Her real name was Meriam but everyone called her Mary. She was a Donner Party survivor, fifteen when she was rescued from a four-months-long nightmare of freezing cold, starvation, and horror. In time, her emaciated face filled out again to its former prettiness, but she would be haunted by the tragedy for the rest of her life.
Mary was fourteen when her family set out overland in the spring of 1846. Born November 15, 1831, she was the fourth child of Jeremiah and Levinah Murphy, but her father had died in October 1839. Led by Mary’s widowed mother, the California-bound Murphy kin included Mary’s married sisters Sarah Murphy Foster and Harriet Murphy Pike, their husbands William Foster and William Pike; Mary’s four brothers, two nieces, and a nephew.
Disaster had stalked the Donner Party since they left the main caravan in Wyoming to form their own wagon company, determined to follow a shortcut promoted by a man named Hastings. They spent sixteen days hacking a wagon road through the gnarled Wasatch Mountains, exhausting themselves to advance a mere thirty miles. They lost personal goods and draft animals while crossing the arid Great Salt Desert, and lost more travel days resting for too long afterward.
Death stalked them, too.
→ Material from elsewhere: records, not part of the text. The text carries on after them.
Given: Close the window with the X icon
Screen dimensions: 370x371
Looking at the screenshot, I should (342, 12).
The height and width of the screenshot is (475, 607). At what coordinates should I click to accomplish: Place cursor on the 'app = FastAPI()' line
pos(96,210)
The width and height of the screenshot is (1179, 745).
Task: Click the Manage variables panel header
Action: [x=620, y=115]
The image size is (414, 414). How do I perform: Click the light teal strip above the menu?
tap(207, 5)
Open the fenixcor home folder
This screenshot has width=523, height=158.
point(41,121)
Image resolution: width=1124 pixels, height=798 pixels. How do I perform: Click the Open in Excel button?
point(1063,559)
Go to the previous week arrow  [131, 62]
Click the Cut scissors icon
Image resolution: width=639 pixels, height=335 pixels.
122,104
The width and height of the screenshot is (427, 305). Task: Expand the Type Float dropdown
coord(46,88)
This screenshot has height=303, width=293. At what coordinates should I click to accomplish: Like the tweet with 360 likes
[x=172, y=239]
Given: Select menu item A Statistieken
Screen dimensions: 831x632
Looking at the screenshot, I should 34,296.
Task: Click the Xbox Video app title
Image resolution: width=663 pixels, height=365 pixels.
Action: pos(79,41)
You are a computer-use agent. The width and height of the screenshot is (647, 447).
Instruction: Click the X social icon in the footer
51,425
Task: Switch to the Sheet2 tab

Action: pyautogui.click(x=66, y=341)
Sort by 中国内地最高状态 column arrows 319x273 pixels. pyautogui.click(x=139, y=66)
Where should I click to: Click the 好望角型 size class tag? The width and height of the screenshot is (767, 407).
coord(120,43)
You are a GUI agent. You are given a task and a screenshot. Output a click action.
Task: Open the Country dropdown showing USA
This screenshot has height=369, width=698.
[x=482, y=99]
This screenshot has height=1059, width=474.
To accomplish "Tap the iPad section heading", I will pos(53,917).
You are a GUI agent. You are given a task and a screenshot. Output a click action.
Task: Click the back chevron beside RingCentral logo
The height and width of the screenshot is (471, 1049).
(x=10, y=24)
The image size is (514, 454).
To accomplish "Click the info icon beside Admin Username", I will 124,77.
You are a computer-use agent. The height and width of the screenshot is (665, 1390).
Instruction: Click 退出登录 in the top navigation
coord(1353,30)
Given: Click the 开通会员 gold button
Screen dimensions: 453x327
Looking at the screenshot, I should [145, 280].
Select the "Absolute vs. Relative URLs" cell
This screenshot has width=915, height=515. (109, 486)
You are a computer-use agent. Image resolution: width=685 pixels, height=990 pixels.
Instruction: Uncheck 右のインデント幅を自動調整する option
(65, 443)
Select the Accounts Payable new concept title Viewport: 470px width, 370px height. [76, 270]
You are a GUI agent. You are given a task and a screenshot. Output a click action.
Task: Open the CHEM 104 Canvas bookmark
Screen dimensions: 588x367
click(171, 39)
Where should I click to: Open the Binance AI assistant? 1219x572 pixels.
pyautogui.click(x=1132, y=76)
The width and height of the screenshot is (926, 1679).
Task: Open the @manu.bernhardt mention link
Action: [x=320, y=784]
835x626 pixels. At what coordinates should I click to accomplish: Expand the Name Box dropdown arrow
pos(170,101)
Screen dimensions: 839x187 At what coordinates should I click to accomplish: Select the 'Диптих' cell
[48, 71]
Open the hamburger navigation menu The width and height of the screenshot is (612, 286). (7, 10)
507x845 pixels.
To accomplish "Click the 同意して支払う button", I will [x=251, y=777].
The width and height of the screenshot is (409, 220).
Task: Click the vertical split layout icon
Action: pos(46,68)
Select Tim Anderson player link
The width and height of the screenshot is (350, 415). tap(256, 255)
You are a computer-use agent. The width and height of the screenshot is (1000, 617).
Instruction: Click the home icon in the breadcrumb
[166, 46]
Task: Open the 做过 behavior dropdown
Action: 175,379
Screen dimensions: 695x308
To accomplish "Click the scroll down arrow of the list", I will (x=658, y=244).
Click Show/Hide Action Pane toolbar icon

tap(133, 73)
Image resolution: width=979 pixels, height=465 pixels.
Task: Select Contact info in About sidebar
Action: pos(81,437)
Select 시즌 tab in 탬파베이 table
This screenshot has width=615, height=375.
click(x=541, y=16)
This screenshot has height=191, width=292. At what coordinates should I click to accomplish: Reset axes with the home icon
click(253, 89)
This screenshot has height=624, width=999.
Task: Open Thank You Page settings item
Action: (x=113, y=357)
While the company was still rolling through the Nevada desert, an old man fell behind and was never seen again. Frayed tempers led to the stabbing death of a teamster, another member was reported murdered under suspicious circumstances, and Mary’s brother in-law William Pike died in a firearms accident.
As the Donner Party began ascending the Sierra at last, a storm arose on October 28, a month earlier than usual. Still, most of the party made it through deepening snow to a small alpine lake—to find that the pass above it was snowed-in. Unable to get across, they made camp in hopes the storms would cease. Instead, the storms worsened. By November 6, dangerously low on provisions, they realized they were trapped. Never-ending snowfall buried their cattle, and their stores of other foodstuffs were mostly bare.
In mid-December, after a young man had died and the desperate emigrants were beginning to eat their dogs, captured field mice, and boiled strips of rawhide, a group of 15 individuals—including Mary’s sisters Sarah and Harriet, and Sarah’s husband William Foster—departed the lake on snowshoes to find help. After being lost in the snow-blanketed Sierra for 33 days, the snow-shoers finally reached Johnson’s Ranch on the Bear River. Rescue teams were mobilized; Mary Murphy walked out of her mountain prison with the First Relief in February, 1847, leaving behind family members who were unable to travel to await a second rescue team. She never saw them again.
This first group of survivors stayed at Johnson’s Ranch for a few days while efforts to rescue the others continued. Traumatized and unsure of her future, Mary accepted a marriage proposal from William Johnson, a man many years her senior, marrying him at Sutter’s Fort on June 25, 1847. Johnson proved to be an abusive husband and within four months Mary left him, fleeing to the home of her widowed sister Harriet Pike, who had re-married and now lived on a ranch a few miles north of Johnson’s establishment. There was no divorce law in California so Mary—a convert to the Mormon faith like her parents and sister Sarah Murphy Foster—secured an annulment, according to the laws of her church, from a recently-arrived Mormon Elder.
Mary had already met French-born Charles Covillaud, the superintendent of the ranch where Harriet’s new husband worked. He, too, was some years older than Mary, but she knew him to be a kind man, and a gentleman. They wed at Sutter’s Fort on Christmas Day, 1847. It was a happy marriage and they had five children together, yet Mary’s grief over that horrible time in the mountains, a sorrow deep in her soul, never left her. Of the thirteen Murphy family members who had started west in 1846, six had perished: Mary’s mother Levinah, brothers Landrum and Lemuel, brother-in-law William Pike, niece Catherine Pike, and nephew George Foster.
Mary herself died young, on September 27, 1867—six weeks short of her thirty-sixth birthday—and seven months after the death of her beloved husband Charles Covillaud in February. She was remembered by her community as a lovely, kind, and generous woman.
The city of Marysville, California, is named for Mary Murphy Covillaud, as are Mary Covillaud Elementary School and two streets in Marysville. March is National Women's History Month.